美術鑑賞

いわゆる美術家の作品に対するメッセージやコンセプトを知れば、正しい美術鑑賞をしたことになるのでしょうか?実際のところは、そういう単純なものではない。作者から発しする言葉などは、あくまでも鑑賞のための手がかりであって、それらすべては自分で感じて浮かんで創られた世界観ではない。自分らしい視点から作品を理解していくには、観る側に柔軟な発想から観察する能力が必要になる。できる限り常識や知識に惑わされることなく、曇りのない独自眼でもって作品を観た時に、自由な感覚を活かして作品を読み取り、その人ならではの正しさで鑑賞を楽しむことができるはずだ。
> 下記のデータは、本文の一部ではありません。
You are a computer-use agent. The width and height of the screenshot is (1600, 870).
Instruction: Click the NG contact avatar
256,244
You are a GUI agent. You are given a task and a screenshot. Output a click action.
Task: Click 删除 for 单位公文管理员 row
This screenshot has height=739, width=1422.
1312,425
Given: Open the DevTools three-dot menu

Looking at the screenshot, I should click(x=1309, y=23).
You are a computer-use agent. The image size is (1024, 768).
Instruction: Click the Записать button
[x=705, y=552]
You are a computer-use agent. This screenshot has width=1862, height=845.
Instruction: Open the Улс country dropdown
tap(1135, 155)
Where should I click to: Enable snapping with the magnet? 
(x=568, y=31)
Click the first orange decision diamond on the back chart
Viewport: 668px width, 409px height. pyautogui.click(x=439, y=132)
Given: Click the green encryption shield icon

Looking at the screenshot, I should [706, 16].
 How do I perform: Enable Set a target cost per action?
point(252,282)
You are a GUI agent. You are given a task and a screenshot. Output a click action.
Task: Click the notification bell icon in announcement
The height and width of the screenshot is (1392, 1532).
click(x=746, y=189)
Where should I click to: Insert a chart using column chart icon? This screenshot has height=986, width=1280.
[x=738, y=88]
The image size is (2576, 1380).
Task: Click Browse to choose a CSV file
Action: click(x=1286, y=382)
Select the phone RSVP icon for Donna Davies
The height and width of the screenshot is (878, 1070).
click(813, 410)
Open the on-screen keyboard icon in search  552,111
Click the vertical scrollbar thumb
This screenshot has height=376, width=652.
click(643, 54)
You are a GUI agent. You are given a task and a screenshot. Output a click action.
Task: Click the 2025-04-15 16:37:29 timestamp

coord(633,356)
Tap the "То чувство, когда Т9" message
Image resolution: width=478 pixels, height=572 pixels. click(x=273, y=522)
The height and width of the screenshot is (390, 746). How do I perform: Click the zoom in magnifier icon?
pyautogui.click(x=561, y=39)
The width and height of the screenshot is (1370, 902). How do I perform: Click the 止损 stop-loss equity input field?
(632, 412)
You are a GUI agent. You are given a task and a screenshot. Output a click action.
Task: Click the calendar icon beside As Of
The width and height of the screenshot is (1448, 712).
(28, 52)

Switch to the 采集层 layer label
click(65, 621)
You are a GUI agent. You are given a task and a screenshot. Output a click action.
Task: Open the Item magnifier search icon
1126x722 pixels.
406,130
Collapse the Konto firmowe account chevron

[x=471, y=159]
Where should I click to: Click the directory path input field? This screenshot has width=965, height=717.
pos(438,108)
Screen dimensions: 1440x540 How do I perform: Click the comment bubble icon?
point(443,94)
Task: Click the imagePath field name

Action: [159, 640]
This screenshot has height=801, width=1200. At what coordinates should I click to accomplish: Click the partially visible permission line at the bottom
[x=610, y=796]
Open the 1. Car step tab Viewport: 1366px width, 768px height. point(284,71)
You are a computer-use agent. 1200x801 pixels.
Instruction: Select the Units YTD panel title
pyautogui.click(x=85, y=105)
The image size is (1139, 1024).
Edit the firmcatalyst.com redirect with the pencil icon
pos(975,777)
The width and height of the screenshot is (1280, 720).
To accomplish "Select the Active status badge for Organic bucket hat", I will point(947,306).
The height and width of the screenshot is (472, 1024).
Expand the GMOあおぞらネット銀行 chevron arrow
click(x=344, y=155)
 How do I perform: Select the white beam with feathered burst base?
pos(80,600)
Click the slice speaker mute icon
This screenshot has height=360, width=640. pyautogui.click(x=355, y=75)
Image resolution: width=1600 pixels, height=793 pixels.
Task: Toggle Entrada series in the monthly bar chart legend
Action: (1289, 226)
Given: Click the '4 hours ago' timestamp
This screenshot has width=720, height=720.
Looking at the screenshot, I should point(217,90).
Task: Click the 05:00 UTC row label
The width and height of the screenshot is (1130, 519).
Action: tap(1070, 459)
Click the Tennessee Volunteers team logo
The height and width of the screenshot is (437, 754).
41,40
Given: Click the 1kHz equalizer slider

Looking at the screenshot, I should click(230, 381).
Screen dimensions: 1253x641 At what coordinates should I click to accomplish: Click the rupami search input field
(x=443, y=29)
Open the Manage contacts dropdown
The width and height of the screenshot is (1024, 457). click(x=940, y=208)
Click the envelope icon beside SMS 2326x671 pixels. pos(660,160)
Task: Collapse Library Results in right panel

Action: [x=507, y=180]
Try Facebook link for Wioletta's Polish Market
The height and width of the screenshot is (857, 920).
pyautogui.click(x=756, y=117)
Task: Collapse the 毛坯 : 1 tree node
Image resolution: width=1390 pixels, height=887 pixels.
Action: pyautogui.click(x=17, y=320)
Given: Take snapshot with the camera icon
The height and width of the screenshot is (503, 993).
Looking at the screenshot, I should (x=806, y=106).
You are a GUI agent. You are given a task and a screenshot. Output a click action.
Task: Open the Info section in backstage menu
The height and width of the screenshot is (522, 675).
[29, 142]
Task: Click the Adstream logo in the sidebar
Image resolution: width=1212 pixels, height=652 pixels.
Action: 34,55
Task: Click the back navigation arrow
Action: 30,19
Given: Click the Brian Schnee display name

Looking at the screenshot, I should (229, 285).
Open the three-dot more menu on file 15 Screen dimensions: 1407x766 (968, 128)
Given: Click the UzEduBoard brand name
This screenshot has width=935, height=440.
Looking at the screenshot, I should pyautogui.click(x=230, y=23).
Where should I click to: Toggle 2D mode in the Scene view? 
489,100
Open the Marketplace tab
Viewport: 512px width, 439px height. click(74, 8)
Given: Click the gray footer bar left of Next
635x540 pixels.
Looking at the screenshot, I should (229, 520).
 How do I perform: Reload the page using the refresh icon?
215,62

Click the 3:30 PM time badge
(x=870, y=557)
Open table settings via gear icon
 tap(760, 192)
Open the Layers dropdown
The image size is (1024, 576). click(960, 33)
つまり、美術鑑賞とは文字や言葉によって理解しようとはせずに、どこまで触覚を使い感じていくものを活かし、自分のペースで伝わってくるものを噛み砕きながら、空想にふけていくことを楽しむことが大切になる。美術家は観る人の心と通い合うことを期待して創作している。お互いの心で何かを感じ合うことを期待し、熱い思いを作品に込めて創作と向き合っている。

だからこそ、キャッチする感度を誤魔化さないで、正直な感覚で作品へアプローチしていこう。美術が好きであるならば、いろんな感覚から見つめて、ピンとくるものを見つけられる。美術鑑賞という旅をするようなつもりで、楽しんでいけば、いつの間にか何かをつかむことができるのだ。美術鑑賞は正しい答えを求めずに、さまざまな作品を積極的に触れることで、豊かな感性にたどり着いていくのだろう。